Here we use abstraction to hide the complexity of the email analysis process from the user. And provide a simple interface to use the package. The following code showes the core concept of this package:

from spamanalyzer.analyzer import MailAnalyzer

analyser = MailAnalyzer(wordlist)
analysis = analyser.analyze(email_path) # in the future we will support asynchroneous
analysis

analysis.is_spam()
we istantiate the MailAnalyzer class and pass the wordlist to it. Then we call the analyze method to get the analysis of the email: in this way we can also parallelize the analysis of multiple emails.

Date

A date object, it is used to store the date of the email and to perform some checks on it.
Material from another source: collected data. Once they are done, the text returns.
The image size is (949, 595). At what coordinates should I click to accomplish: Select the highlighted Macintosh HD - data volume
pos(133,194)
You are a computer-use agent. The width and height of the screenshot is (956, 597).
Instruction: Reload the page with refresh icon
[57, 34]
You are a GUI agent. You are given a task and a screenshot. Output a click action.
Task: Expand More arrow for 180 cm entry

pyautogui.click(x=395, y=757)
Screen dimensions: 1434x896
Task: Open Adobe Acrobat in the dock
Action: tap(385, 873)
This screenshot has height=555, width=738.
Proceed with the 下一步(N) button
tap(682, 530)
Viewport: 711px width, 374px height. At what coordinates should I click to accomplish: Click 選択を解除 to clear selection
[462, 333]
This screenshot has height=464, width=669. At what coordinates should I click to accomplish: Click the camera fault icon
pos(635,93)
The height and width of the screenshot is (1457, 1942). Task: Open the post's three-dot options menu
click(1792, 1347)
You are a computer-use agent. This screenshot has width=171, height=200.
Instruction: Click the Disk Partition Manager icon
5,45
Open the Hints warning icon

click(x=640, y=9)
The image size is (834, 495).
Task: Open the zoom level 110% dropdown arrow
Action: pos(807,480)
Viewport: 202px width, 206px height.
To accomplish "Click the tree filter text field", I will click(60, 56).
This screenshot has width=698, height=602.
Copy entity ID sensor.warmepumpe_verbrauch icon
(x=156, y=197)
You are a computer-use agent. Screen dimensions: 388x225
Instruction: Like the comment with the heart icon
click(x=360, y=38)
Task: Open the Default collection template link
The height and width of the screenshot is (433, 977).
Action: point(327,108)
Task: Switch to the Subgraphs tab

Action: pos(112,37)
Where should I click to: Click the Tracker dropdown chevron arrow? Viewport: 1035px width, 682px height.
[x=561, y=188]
The focus of the checks is to determine if the date is valid and if it is in the correct format. The date is valid if it is in the RFC2822 format and if the timezone is valid:

  • RFC2822: specifies the format of the date in the headers of the mail in the form Day, DD Mon YYYY HH:MM:SS TZ. Of course it is not the only format used in the headers, but it is the most common, so it is the one we use to check if the date is valid.
  • TZ: specifies the timezone of the date. We included this check since often malicious emails can have a weird behavior, it is not uncommon to see a not existing timezone in the headers of the mail (valid timezones are from -12 to +14).

day: int property

Get the day of the date.

hour: int property

Get the hour of the date.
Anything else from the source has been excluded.